Camarillo, Calif.— Photographer John Raymond Mireles has been on a three-year journey that has taken him to all 50 states and introduced him to more than 3,000 “Neighbors” as he wound his way through small towns and large cities creating over-sized photographic portraits of the diverse faces that make up this country. In Nov. 2019, Mireles came to Studio Channel Islands Art Center (SCIART) in Camarillo, where he photographed volunteer participants from around Camarillo and Ventura County to include in his 2020 exhibition, on exhibit now through Nov. 21, 2020. Entrance to the exhibition is free and by appointment. Reservations can be made through the SCIART website.
SCIART will be hosting an Artist Talk panel discussion featuring Mireles, Social Justice Fund for Ventura County (SJFVC) Administrative Director Martha Martinez-Bravo and CSU Channel Islands Foundation Director Eva Gomez on Nov. 7 at 1 p.m. during which participants can ask the participants questions via Zoom. Artist Talks are free to members; $10 for nonmembers. Reservations can be made online at studiochannelislands.org/neighbors.
The “Neighbors” project began in San Diego’s Barrio Logan community with a visual display of Mireles’ own neighbors along the fence outside his home. His goal was to bring a sense of belonging to the neighborhood. This initial work has grown into a travelling exhibition of 86 portraits of Americans from all 50 states (plus the District of Columbia) and is displayed on fences and walls in politically and geographically diverse communities throughout the country, demonstrating that fences provide an opportunity for connection, not division.
Mireles, a graduate of the University of California, Santa Barbara, has been documenting the American experience for more than 25 years. A professional rock climber, Mireles began photographing his fellow climbing partners for renowned sports magazines which led to work with advertising agencies across the country and recognition and awards from the Creative Show and Communication Arts. After years of commercial work, Mireles turned his lens to narrative-driven projects exploring social justice. One of his earliest series in this vein, Invisible River, used environmental portraiture to highlight the economic disparity of individuals living in a string of towns that line a highway in the Southern California desert. Subsequent projects include photographic explorations of the Bakken oil fields in North Dakota and the tracing of his Hispanic roots in the Tularosa Valley of New Mexico. Mireles divides his time between New York City and San Diego.
“John’s work is more relevant and important now than when he initiated the project. The fractured nature of our politics combined with the stay-home orders have further deepened the divides in our community,” said Peter Tyas, SCIART executive director. “John’s work is a celebration of the people who surround us and an opportunity to pause and consider what connects us rather than what separates us. It was a great pleasure to welcome John into our community and to include the faces of our friends and neighbors in his portrait of the nation.”
For more information, visit http://studiochannelislands.org/ or call 805-383-1368.
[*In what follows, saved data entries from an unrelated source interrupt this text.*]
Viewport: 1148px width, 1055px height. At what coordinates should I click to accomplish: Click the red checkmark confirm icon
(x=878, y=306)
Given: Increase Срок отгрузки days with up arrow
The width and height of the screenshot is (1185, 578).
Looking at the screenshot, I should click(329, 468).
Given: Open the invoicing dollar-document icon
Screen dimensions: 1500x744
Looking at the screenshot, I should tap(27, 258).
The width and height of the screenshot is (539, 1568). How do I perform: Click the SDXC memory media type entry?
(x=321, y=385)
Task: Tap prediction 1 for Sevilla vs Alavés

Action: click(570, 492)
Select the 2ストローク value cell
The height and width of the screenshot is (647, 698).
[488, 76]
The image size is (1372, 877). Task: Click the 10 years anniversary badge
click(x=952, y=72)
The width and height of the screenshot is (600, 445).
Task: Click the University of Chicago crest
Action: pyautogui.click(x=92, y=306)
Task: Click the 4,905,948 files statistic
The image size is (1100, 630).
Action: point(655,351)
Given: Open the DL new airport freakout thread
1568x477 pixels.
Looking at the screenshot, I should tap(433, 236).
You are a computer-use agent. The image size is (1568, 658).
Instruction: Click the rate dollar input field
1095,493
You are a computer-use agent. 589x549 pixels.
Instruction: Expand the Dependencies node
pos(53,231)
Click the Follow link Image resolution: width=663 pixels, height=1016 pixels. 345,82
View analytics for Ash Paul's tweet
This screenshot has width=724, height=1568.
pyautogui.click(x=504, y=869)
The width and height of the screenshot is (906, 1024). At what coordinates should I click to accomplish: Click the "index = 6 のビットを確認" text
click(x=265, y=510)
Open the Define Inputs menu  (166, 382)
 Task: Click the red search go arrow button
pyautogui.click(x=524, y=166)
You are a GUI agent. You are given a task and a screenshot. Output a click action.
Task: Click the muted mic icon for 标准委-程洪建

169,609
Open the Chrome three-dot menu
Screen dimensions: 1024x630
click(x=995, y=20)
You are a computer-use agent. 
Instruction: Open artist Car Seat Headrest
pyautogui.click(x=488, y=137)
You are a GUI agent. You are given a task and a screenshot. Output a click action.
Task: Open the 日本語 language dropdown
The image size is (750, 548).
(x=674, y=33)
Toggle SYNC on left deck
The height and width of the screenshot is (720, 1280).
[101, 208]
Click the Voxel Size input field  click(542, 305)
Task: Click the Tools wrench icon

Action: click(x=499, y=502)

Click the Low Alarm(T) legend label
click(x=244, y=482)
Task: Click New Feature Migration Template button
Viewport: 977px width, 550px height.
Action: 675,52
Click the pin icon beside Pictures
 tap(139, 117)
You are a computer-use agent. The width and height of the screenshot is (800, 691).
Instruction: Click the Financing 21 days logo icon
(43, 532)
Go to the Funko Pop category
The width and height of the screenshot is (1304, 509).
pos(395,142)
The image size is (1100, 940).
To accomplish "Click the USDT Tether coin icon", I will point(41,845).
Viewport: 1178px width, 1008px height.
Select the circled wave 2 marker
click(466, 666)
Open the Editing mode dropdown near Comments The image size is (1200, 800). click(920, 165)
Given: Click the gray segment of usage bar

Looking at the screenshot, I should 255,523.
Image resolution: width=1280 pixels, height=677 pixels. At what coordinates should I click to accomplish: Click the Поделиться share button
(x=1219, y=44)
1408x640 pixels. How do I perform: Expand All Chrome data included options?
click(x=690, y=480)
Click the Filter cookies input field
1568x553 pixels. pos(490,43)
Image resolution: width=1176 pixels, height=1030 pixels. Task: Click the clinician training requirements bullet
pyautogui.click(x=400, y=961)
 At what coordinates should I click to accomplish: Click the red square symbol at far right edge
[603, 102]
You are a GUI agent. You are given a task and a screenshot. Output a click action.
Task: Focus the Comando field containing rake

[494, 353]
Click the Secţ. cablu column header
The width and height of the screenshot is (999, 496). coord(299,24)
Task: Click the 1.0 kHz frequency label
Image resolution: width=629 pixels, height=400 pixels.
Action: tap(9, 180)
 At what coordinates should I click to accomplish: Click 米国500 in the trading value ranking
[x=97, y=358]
Studio Channel Islands Art Center is a 501(c)(3) nonprofit organization dedicated to advancing the arts and creative life within the communities of Ventura County, fostering connections between artists and visitors, and celebrating the cultural identity of our community. Ongoing programs include art classes for adults and children, providing studio space for professional artists, presenting diverse art shows in its Blackboard Gallery and providing community art and cultural events for individuals and families. Gallery hours are Tues.–Fri., 11 a.m.–5 p.m., Sat. 11 a.m.–3 p.m. Located at 2222 E. Ventura Blvd., Camarillo, CA 93010.